* PROBLEM REQUIREMENTS *
From the smoking-cessation study methods passage below, reproduce everything from "Smoking, Quitting, and" down to "(Idler & Benyamini, 1997).", word for word.

Participants could earn up to $465 in compensation for devoting up to 17 hours to study activities (excluding travel to and from office visits) over 12.5 weeks. This corresponds to a maximum of $27.35 per hour. Participants were paid $40 for the two-hour orientation, $10 for the IVR feedback call, $20 per day for the pre-quit wake-up and live survey calls, $50 for the one-week post-quit office visit, $10 for each follow-up interview, and $20 for a follow-up visit. A $50 bonus was offered for completion of at least 80% of scheduled IVR calls, plus $0.10 per minute for each minute of personal cell phone time used for study activities. Fifty dollars were deducted from compensation if participants failed to return a study cell phone. On average, participants earned $291.17 (SD=$128.83, Range=$0-$450.10) in compensation.

Measures

Demographics

Participants completed a pen-and-paper questionnaire assessing age, gender, self-identified race, ethnicity, educational attainment, marital status, income, and employment status at orientation.

Smoking, Quitting, and Health History

At baseline, participants provided information about the number of years they smoked, number of past quit attempts, longest duration of past abstinence from tobacco, and current motivation and confidence regarding quitting. Participants also rated their self-assessed health (Idler & Benyamini, 1997).

Fagerström Test of Cigarette Dependence (FTCD)

This is a widely-used six-item self-report measure of physical dependence on cigarettes (Fagerström, 2012; Heatheron, Koslowksi, Frecker, & Fagerström, 1991) scored on a scale from 0 to 10, with higher scores indicating greater dependence. The FTCD was administered at orientation. The FTCD has moderate internal consistency in general (Cronbach’s α = .61; Heatherton et al, 1991) but had very low internal consistency in this sample (Cronbach’s α = .29).

Wisconsin Inventory of Smoking Dependence Motives (WISDM-37; Smith et al., 2010)

This 37-item scale administered at orientation assesses cigarette dependence by measuring 11 domains of smoking dependence motives (such as craving or taste and sensory properties of cigarette smoke). Prior analyses have identified primary and secondary motives tapped by this measure. The primary dependence motives reflect automaticity in smoking, loss of control over smoking, cigarette craving, and nicotine tolerance. Secondary motives include less central motives, such as smoking for weight control or cognitive or affective enhancement. Internal consistency was adequate for both the primary (Cronbach’s α = .73) and secondary motive scales (Cronbach’s α = .67) in the current sample.

Depressive Symptoms

The Center for Epidemiologic Studies-Depression (CES-D) scale (Radloff, 1977) is a 20-item scale administered at orientation. Total scores range from 0 to 60, with scores greater than or equal to 16 indicating clinical levels of depressive symptoms. Internal consistency was excellent for the current sample (Cronbach’s α = .91). The CES-D was administered to monitor changes in participants’ affective distress to trigger further assessment and referral for mental health services, when appropriate.

* EXCERPTED RECORDS *
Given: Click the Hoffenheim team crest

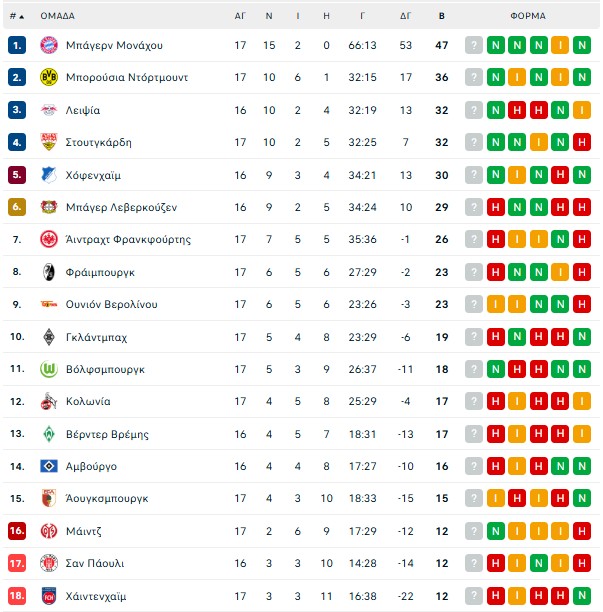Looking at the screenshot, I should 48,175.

...

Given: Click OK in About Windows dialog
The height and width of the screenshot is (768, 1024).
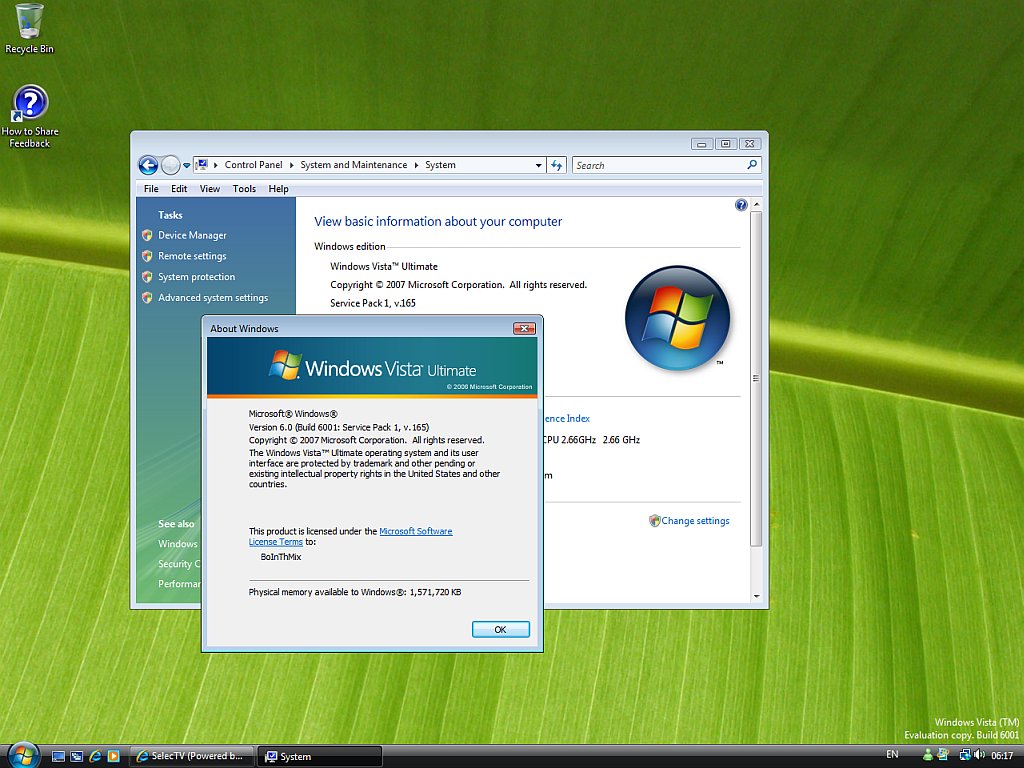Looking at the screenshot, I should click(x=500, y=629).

==

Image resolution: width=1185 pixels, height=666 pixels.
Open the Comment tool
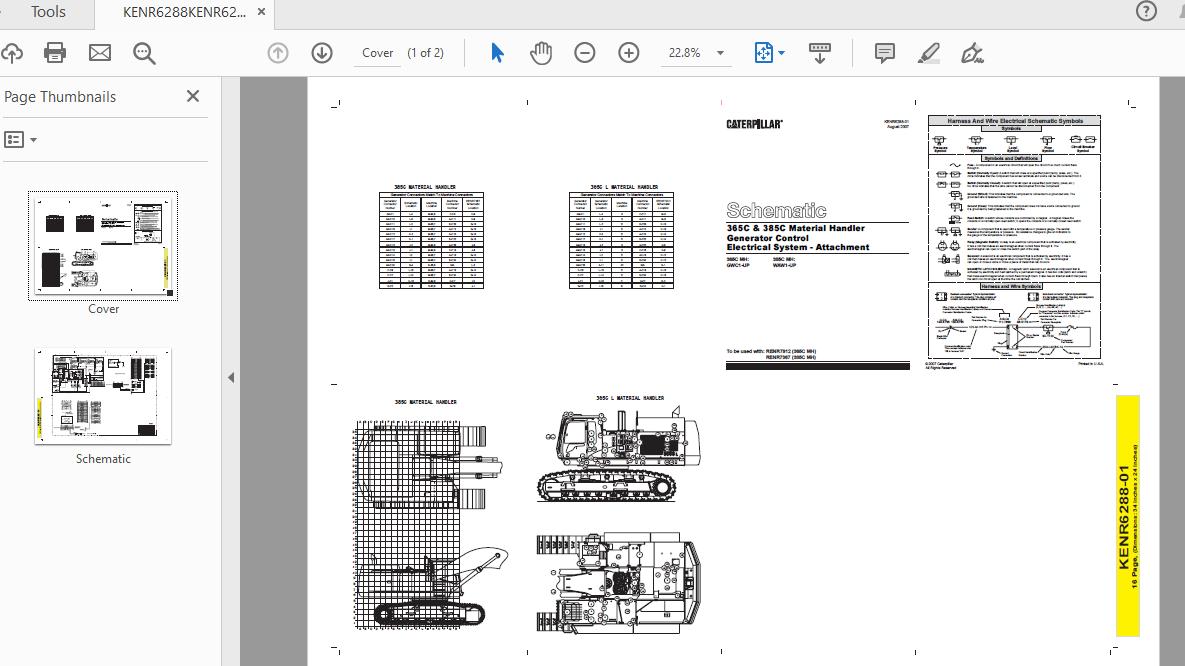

* RESPONSE TO THE EXERCISE *
Smoking, Quitting, and Health History

At baseline, participants provided information about the number of years they smoked, number of past quit attempts, longest duration of past abstinence from tobacco, and current motivation and confidence regarding quitting. Participants also rated their self-assessed health (Idler & Benyamini, 1997).